MATERIAL FOR THIS TASK:
--- START ---
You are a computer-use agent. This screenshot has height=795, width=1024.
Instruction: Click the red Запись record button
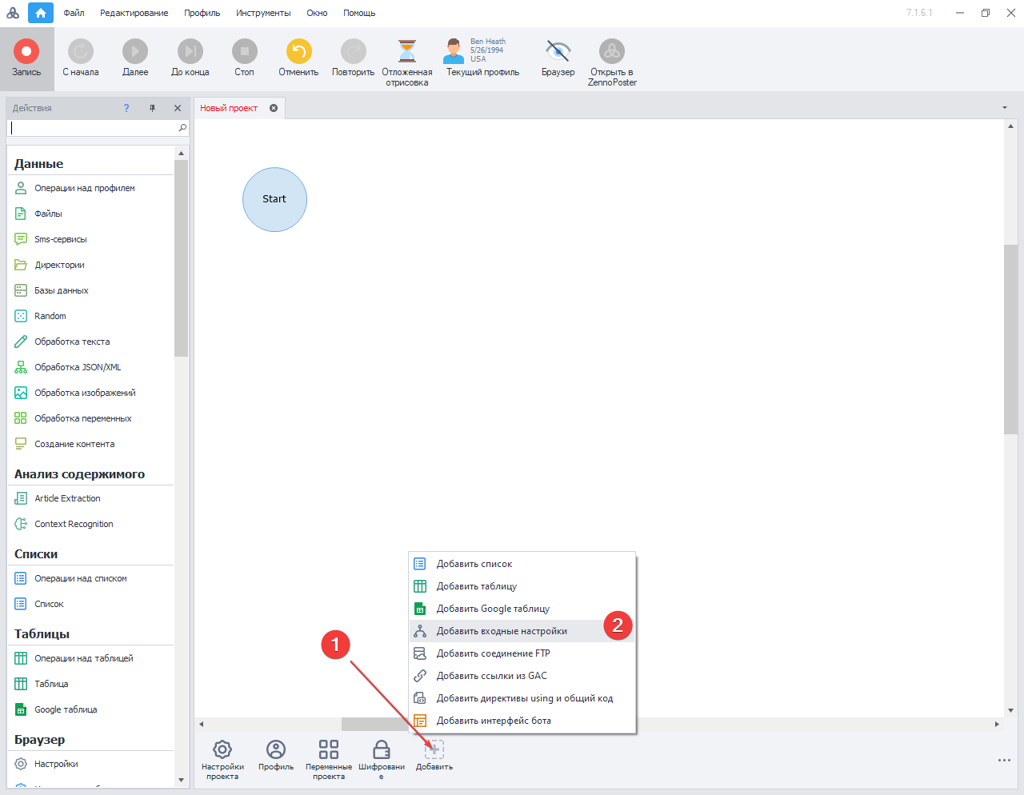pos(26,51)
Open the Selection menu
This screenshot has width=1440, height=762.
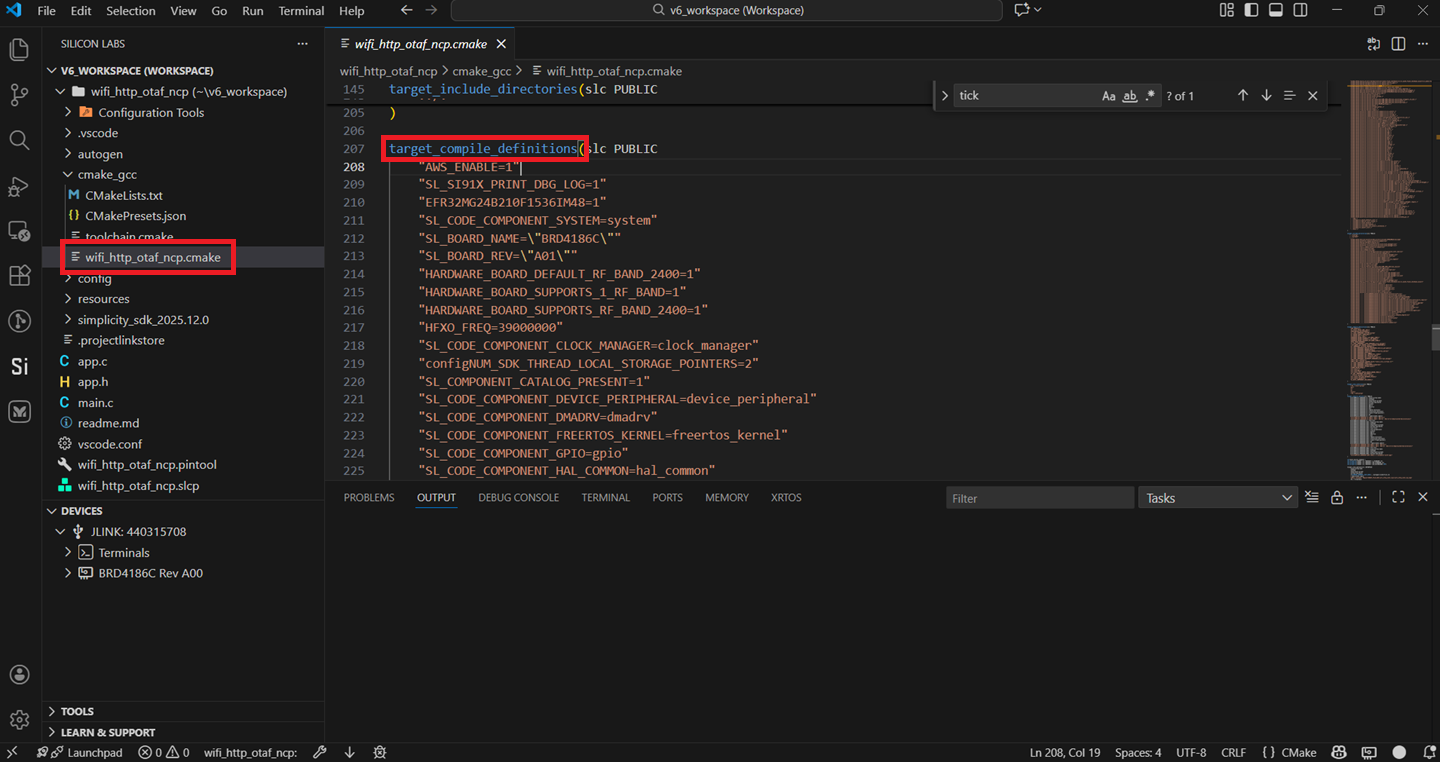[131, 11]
--- END ---
--- START ---
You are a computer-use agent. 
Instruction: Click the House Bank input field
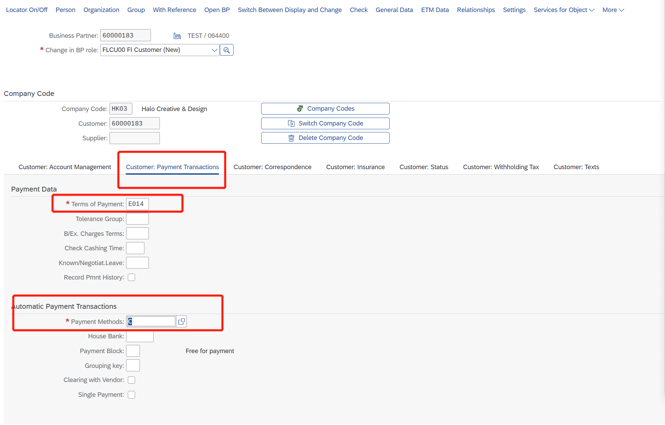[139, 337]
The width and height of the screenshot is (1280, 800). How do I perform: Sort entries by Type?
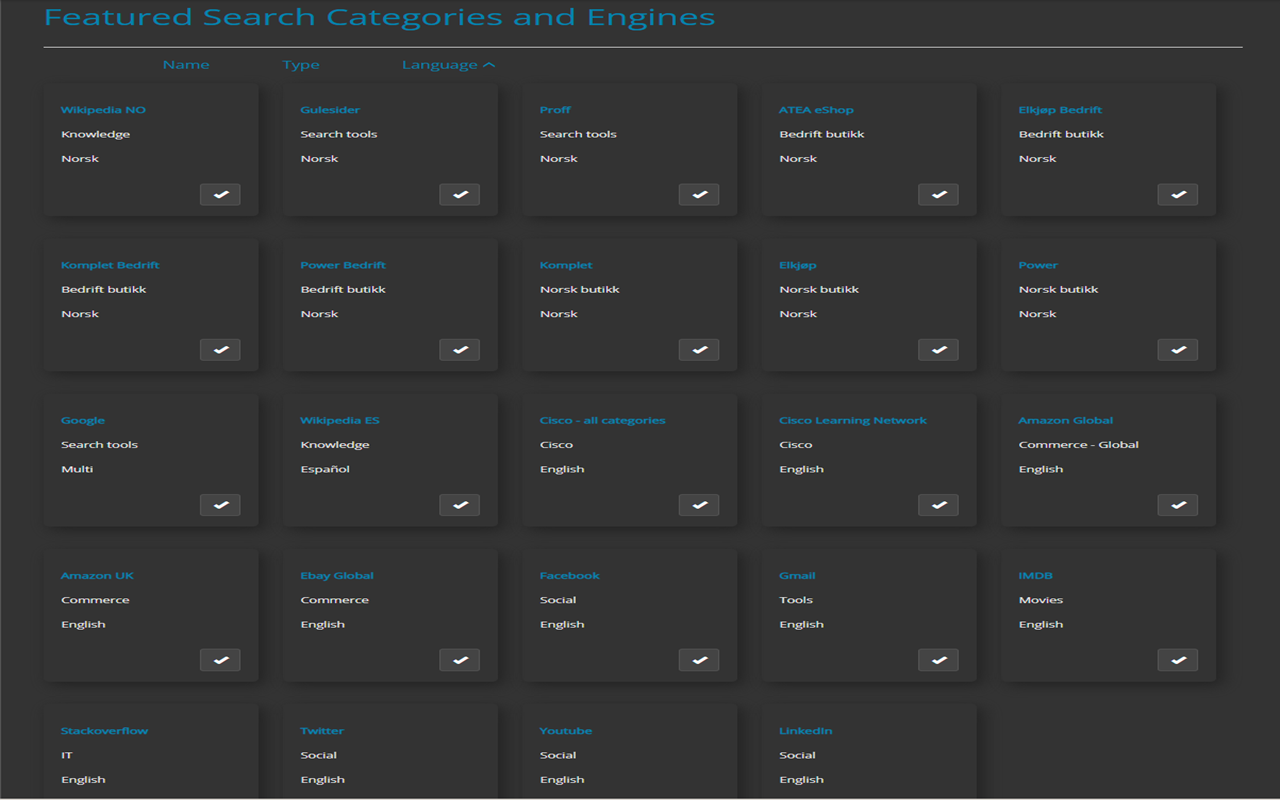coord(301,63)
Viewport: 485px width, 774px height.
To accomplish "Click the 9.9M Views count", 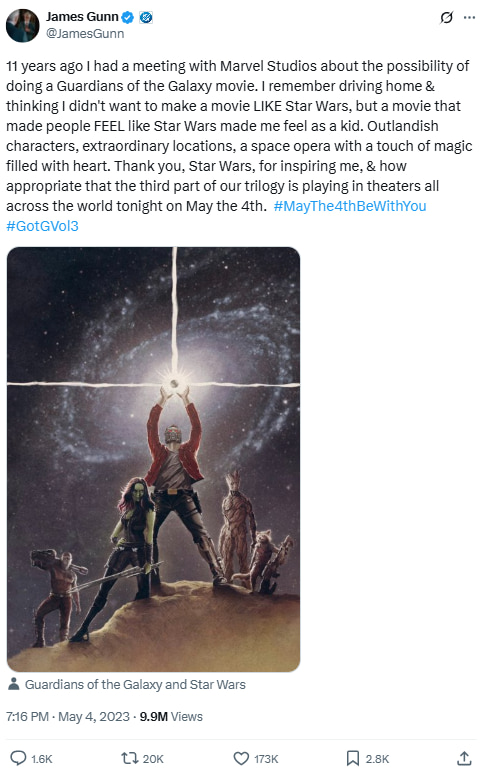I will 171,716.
--- END ---
--- START ---
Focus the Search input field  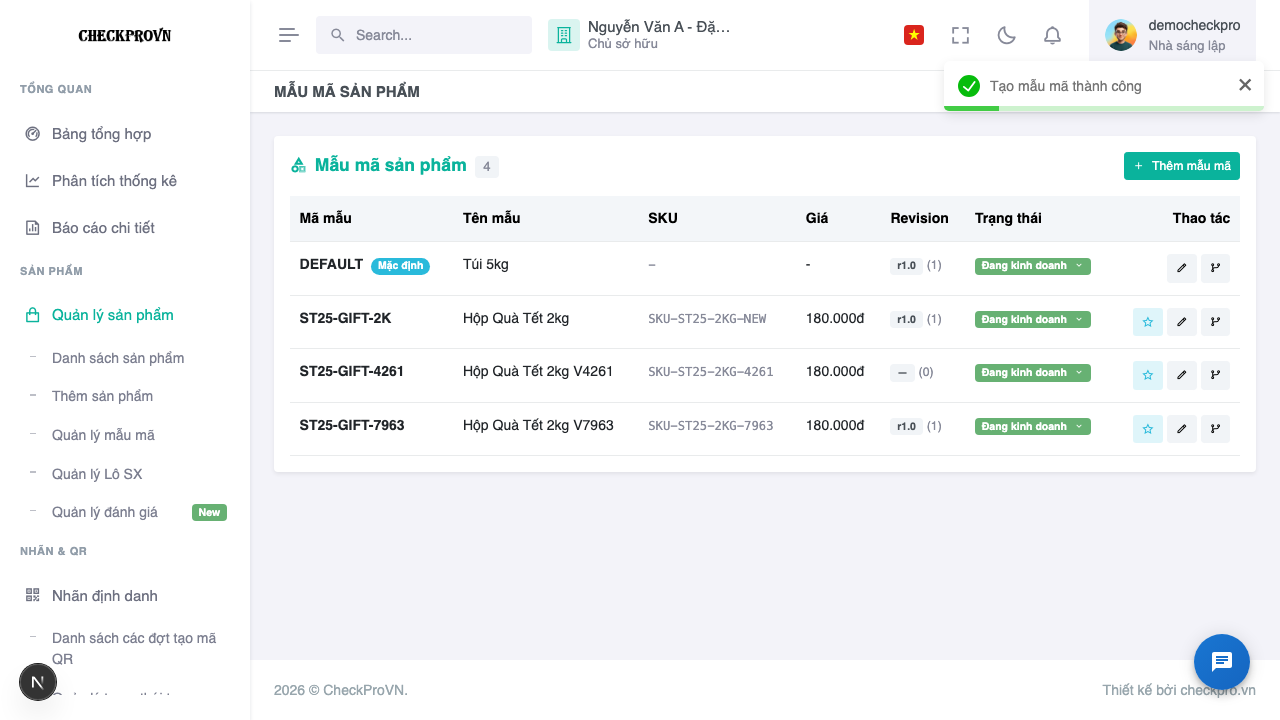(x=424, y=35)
--- END ---
WHAT IS BEING ASKED: Pull every line with the string "computer" from the data above.

RESULT:
You are a computer-use agent. This screenshot has height=795, width=1024.
You are a computer-use agent. 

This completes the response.